CAR T cell therapy is revolutionising cancer treatment, but at what cost?

pharmafile | August 3, 2020 | Feature | Business Services, Manufacturing and Production, Medical Communications, Research and Development, Sales and Marketing |  CAR T, CAR-T, Cancer, feature 

CAR T cell therapy is one of the latest innovations in gene therapy. The process is primarily used to treat blood cancers, where a patient has their T cells extracted and modified into CAR T cells, which will precisely attack the cancer cells. While a revolutionary and life-saving technology, it is extremely expensive and is not guaranteed to work, meaning that American health insurers and European socialised healthcare systems are hesitant to widely cover the treatment in its current form. Conor Kavanagh will assess the benefits and drawbacks of CAR T cell therapy and what can be done to make it more economically viable as a cancer treatment.

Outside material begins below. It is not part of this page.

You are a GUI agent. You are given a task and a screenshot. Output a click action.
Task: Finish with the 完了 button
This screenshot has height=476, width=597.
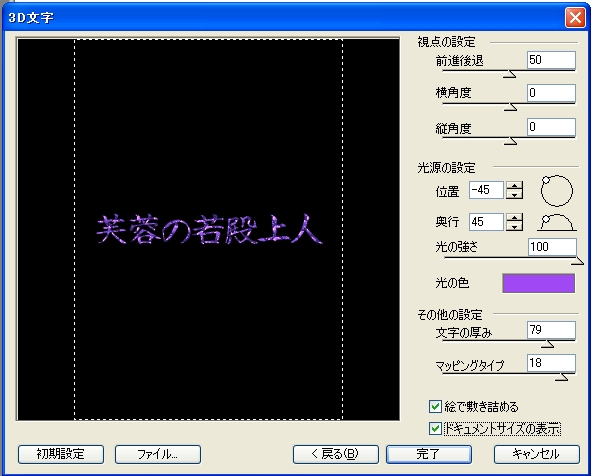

T cells are a type of immune cells that have their own receptor proteins, which attach to foreign antigens and trigger the immune system to destroy foreign substances. Cancer cells also have antigens, but if your immune cells don’t have the right receptors, they cannot attach to the antigens and help destroy the cancer cells. 

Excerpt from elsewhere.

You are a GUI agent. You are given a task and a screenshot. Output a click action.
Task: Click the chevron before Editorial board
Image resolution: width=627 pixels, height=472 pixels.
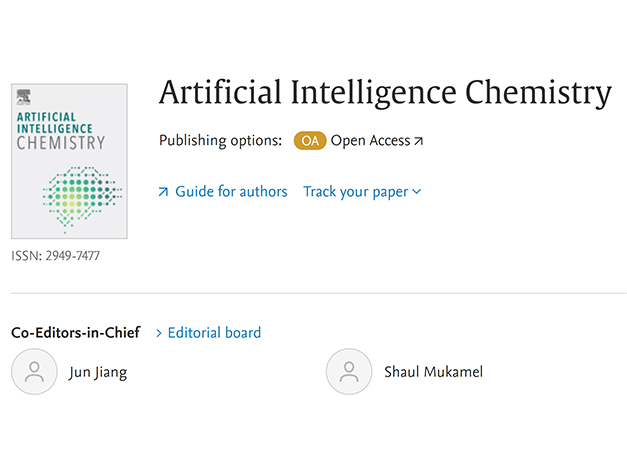159,333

CAR T cell therapy works by first removing a patient’s blood through one IV line. The white blood cells, including T cells, are then removed before the blood is put back in the patient through another IV line. After the removal, the T cells are separated and sent to a lab, where they are genetically altered by adding the specific chimeric antigen receptor (CAR). It usually takes a few weeks to finish making the large number of T cells needed for the therapy. 

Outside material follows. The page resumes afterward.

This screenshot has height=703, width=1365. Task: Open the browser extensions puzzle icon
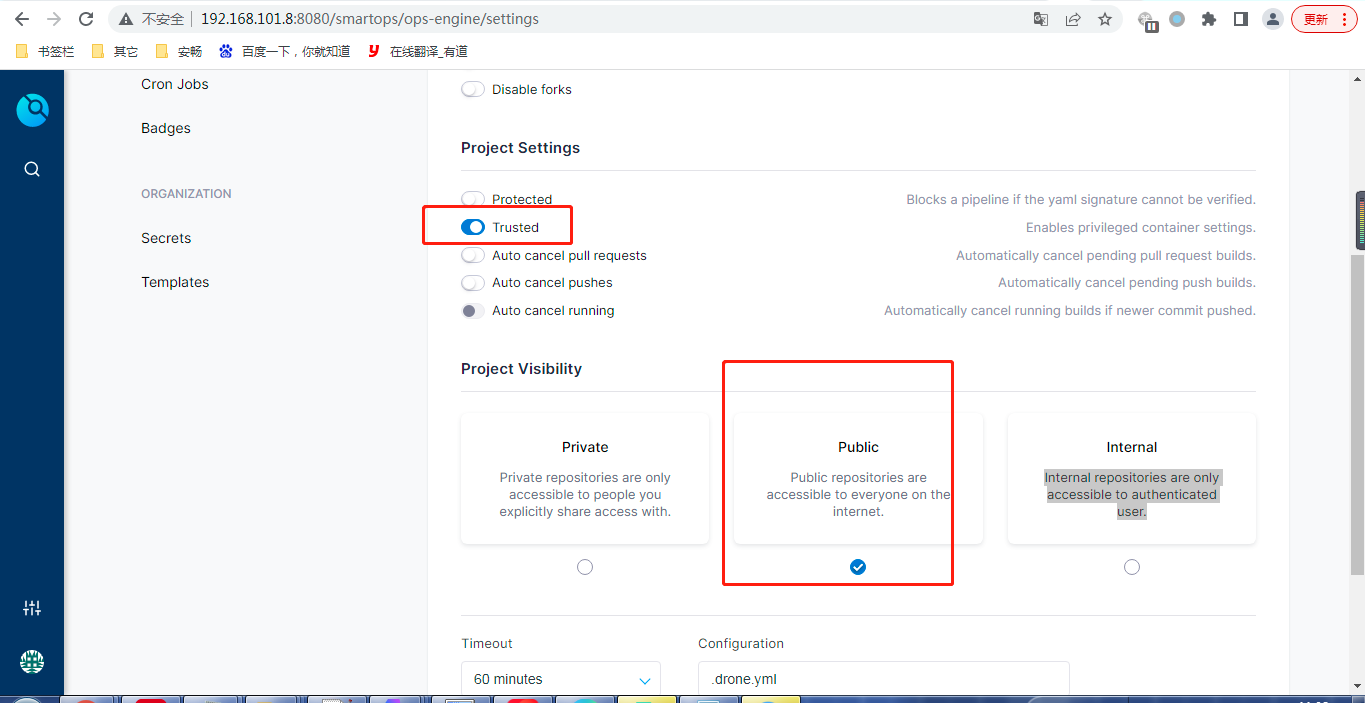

Once enough is made, they are given back to the patient to launch a precise attack against the cancer cells. Sometimes the patient may be treated with chemotherapy before the procedure to lower the number of immune cells and give the CAR T cells a better chance to fight the cancer. Once the CAR T cells bind with the cancer cells, they start to increase in number and are able to kill even more cancer cells. This treatment is currently approved for certain types of lymphoma and leukaemia patients. 

The downside of this therapy is that it can have severe side effects. When the CAR T cells multiply, they create massive amounts of cytokines, which prompt chemical messages to be released into the blood that can stimulate very high fevers and dangerously low blood pressure, as well as neurotoxicity or changes in the brain that cause swelling, confusion, seizures and severe headaches. 

The history of CAR T cell therapy

The research that led to the development of CAR T cell therapy began in 1961, when immunologist Jacques Miller identified the thymus gland as the place where T cells developed while studying for his PhD at the University of London. This helped inform the initial development of treatments that would become the basis of CAR T therapy. In 1986, Steven Rosenberg and his team at the Surgery Branch of the National Cancer Institute treated patients with tumour-infiltrating lymphocytes by removing these cells from a tumour, expanding them in a lab and giving them back to the patient. This cured some patients, proving a human’s own immune cells can fight cancer. This is a broadly similar method to how CAR T therapy is conducted today. 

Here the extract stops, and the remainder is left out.